MATERIAL FOR THE TASK:
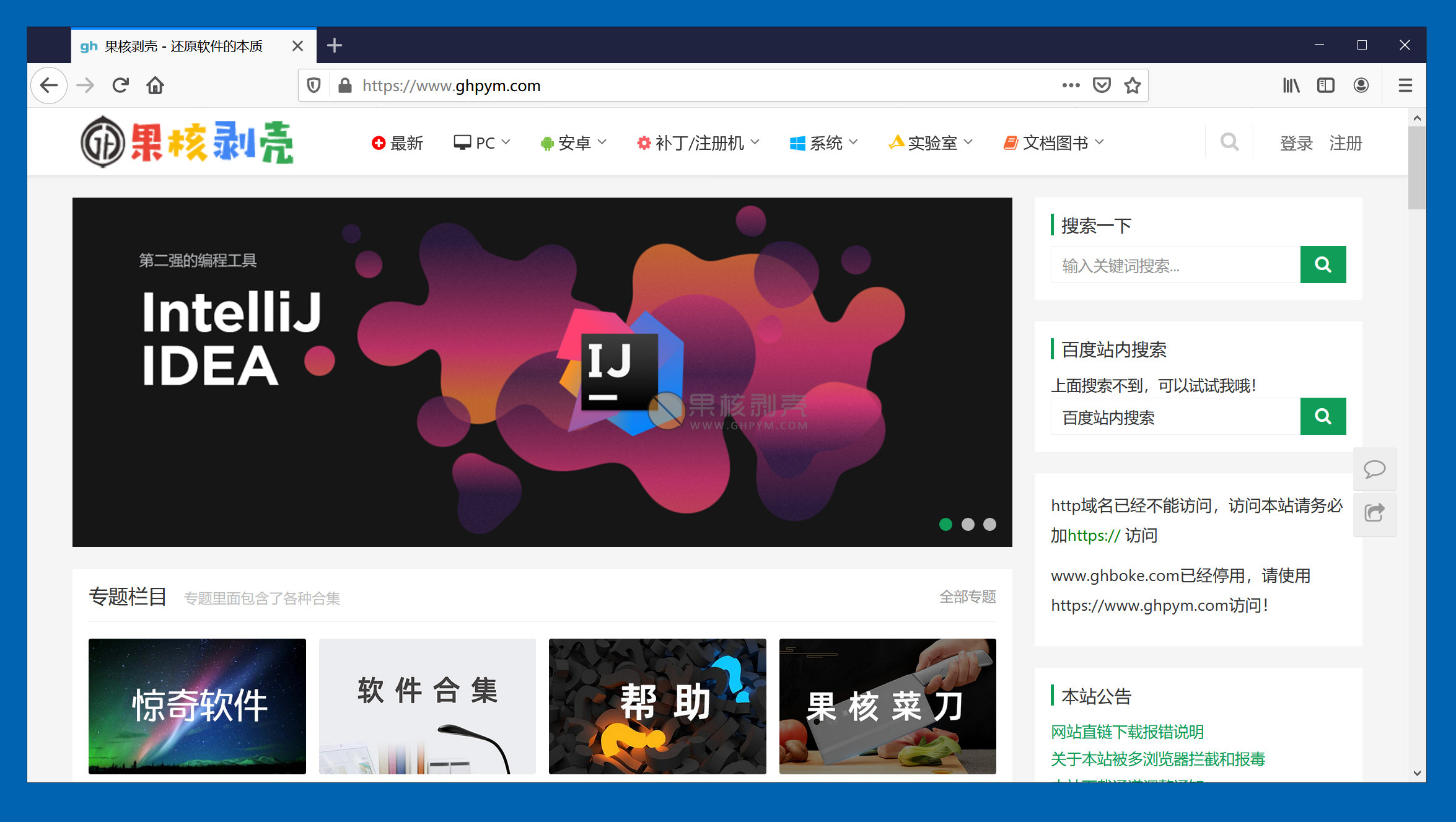Select the second carousel slide dot
The width and height of the screenshot is (1456, 822).
[x=968, y=525]
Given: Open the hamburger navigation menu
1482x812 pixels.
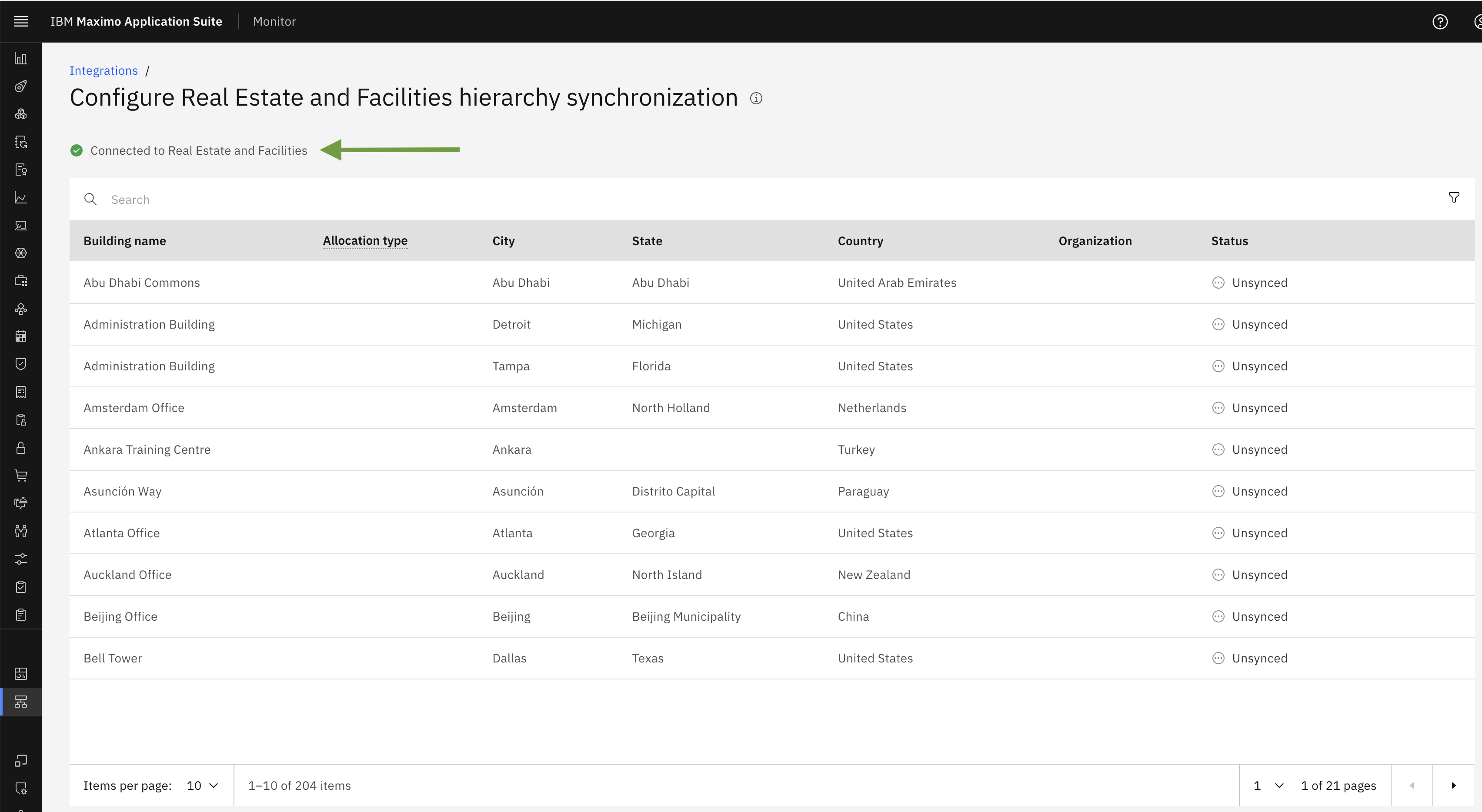Looking at the screenshot, I should [21, 21].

ABOUT THIS TASK: Where the line containing "Given: Open the hamburger navigation menu" appears above, start there and set down each line exactly through the last line of the data; leave out every picture.

EXPECTED ANSWER:
Given: Open the hamburger navigation menu
1482x812 pixels.
Looking at the screenshot, I should [21, 21].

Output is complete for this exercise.